Restons dans le cas de la Pologne sur le tournant énergétique souhaité par Bruxelles : il y a tout juste un an, on apprenait qu’un total de six centrales nucléaires seraient construites à partir de 2026 jusqu’au milieu des années 2040. La moitié provient des Etats-Unis, l’autre de Corée du Sud – deux pays auxquels la Pologne a également commandé généreusement des armes, des véhicules militaires et des avions de combat au cours des derniers mois. Quels intérêts sont ici servis – avec le soutien actif des élites bruxelloises ?
Ou bien prenons l’inquiétude des agriculteurs polonais face à l’agriculture ukrainienne. Les premiers géants de l’agroalimentaire s’y sont positionnés dès 2021, comme le groupe américain Cargill, qui a acquis la majorité des parts de la coentreprise Neptun, un port en eau profonde à Odessa. Des entreprises agricoles internationales, des fonds d’investissement et des banques investissent dans des parts d’entreprises ukrainiennes qui achètent ou louent à leur tour des terres. Quels intérêts sont ici servis – avec le soutien actif des élites bruxelloises ?
La Pologne est l’un des théâtres de guerre de l’Union européenne, où se réalisent actuellement les conséquences d’une œuvre maléfique des élites bruxelloises.
Rappelons que l’Union européenne n’est pas un Etat, qu’elle n’a pas de Constitution et que ses compétences reposent sur le principe d’attribution. Les « maîtres des traités » sont les États membres.
Dans la politique pratique de l’UE, cela se retourne toutefois contre elle, dans la mesure où l’UE ne respecte plus son propre droit des traités (par exemple dans le cas du fonds de sauvetage européen). Elle se pose en « gardienne de la communauté de valeurs européenne » alors qu’en tant qu’organisation internationale, elle n’a jamais adhéré à la CEDH et ne se soumet pas non plus à la Cour européenne des droits de l’homme. Elle utilise la CJCE quasiment comme une cour constitutionnelle, notamment dans le cadre des procédures dites d’État de droit. C’est totalement absurde dans la mesure où l’UE elle-même n’est pas un État de droit.

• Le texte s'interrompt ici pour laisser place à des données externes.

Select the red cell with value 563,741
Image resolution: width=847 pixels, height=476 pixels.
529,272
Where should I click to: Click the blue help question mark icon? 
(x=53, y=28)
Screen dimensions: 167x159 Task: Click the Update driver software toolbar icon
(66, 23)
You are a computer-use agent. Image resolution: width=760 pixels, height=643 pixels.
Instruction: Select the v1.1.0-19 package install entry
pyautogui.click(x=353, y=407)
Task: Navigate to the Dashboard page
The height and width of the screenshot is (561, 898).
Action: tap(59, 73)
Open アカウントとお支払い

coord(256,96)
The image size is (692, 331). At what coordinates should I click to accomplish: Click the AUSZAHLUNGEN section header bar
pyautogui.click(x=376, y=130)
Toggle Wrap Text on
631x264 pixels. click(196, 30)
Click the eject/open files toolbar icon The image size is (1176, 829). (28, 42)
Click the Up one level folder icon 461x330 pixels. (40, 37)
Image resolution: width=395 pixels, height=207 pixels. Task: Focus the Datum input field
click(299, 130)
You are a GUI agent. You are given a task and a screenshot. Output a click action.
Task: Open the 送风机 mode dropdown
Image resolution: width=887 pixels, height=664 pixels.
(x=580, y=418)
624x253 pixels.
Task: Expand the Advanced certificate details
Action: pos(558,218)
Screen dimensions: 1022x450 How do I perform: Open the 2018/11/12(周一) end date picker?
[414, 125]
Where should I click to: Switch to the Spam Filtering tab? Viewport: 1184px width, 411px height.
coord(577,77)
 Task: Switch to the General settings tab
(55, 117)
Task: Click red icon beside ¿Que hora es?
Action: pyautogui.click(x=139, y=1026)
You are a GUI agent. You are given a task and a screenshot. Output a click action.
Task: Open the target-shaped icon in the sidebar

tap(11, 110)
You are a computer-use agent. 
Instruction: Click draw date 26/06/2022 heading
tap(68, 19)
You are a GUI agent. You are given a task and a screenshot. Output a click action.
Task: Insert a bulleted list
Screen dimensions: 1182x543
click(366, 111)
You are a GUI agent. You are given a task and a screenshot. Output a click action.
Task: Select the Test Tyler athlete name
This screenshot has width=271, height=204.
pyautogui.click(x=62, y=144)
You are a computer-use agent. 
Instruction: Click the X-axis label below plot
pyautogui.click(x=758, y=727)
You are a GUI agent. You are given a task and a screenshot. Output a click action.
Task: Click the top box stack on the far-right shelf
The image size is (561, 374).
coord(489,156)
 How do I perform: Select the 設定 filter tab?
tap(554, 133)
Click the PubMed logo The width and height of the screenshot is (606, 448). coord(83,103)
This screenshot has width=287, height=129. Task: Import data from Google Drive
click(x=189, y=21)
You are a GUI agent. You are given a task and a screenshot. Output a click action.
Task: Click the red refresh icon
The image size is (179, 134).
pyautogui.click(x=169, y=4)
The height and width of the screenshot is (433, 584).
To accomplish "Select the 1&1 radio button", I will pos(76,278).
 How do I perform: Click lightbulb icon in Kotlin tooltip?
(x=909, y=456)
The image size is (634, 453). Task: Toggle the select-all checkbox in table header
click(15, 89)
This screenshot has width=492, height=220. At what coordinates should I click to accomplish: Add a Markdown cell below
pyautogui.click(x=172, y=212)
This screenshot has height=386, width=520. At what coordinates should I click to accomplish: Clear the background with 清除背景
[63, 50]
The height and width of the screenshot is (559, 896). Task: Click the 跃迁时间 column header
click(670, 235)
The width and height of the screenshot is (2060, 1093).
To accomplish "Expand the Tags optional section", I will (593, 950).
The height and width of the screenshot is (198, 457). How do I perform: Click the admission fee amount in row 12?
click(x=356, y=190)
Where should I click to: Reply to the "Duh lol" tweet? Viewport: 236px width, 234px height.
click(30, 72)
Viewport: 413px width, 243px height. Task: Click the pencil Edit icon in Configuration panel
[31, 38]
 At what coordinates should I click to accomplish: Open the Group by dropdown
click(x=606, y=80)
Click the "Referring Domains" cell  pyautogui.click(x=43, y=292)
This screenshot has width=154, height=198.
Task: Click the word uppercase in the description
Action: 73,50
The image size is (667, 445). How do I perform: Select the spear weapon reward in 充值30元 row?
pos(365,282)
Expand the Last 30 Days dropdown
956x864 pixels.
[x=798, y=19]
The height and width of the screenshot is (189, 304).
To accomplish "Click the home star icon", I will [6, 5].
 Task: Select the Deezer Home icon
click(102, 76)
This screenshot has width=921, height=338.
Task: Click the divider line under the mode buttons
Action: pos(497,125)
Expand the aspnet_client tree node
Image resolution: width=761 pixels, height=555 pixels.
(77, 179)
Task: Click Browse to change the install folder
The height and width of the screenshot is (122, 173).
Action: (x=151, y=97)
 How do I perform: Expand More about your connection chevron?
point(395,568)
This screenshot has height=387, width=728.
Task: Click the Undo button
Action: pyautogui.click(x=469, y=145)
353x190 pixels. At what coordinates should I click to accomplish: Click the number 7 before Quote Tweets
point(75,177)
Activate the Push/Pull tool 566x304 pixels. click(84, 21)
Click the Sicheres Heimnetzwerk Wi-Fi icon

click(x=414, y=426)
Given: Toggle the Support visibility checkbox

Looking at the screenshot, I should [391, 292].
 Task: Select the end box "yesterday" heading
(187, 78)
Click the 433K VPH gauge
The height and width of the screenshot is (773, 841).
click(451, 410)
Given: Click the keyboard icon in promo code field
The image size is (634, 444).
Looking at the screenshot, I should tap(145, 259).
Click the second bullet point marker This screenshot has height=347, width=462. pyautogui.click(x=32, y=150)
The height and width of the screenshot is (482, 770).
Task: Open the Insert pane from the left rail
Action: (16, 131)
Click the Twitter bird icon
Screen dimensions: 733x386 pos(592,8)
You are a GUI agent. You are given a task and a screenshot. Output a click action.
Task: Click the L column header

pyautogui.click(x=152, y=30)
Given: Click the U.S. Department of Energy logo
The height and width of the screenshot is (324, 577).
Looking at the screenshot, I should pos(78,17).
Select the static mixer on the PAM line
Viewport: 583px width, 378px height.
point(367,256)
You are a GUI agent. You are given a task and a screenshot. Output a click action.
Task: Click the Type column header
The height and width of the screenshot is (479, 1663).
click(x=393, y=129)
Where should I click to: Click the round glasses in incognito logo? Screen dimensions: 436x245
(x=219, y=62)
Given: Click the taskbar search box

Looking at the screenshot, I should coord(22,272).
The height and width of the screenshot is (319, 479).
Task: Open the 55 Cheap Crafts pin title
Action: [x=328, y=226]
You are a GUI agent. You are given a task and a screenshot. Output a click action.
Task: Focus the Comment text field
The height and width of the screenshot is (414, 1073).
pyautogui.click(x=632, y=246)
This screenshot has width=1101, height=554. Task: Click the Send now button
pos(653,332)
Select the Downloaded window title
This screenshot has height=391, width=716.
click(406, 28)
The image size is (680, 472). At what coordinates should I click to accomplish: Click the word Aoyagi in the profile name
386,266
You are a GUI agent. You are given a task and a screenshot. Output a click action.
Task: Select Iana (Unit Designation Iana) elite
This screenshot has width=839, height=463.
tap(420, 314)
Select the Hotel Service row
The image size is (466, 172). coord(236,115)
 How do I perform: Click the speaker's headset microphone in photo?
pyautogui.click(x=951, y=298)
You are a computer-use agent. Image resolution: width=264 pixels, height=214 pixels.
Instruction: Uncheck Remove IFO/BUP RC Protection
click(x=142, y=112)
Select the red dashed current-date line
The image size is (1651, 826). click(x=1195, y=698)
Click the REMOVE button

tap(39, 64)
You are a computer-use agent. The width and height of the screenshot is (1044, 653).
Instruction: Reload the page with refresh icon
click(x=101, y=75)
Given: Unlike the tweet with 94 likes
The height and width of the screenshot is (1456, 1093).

Car il n’existe pas de tradition constitutionnelle uniforme parmi les États membres. Mais surtout, la séparation des pouvoirs se manifeste de manière totalement différente. C’est l’une des raisons pour lesquelles les procédures d’État de droit sont très problématiques.
En réalité, les procédures d’État de droit sont utilisées pour saper les compétences et la souveraineté des États membres, pour faire pression sur les gouvernements et les partis politiques qui ne plaisent pas, afin d’imposer la domination politique absolue de l’UE dans les États membres.
La Pologne, tout comme la Hongrie, est une victime de ce travail de destruction – avec la conséquence fatale que des parties importantes de la société civile ne sont plus prêtes à accepter l’ingérence des institutions européennes dans les affaires nationales. Les élites bruxelloises, complètement « déconnectées », n’ont apparemment rien appris du Brexit. Elles sont sur la bonne voie pour diviser l’UE.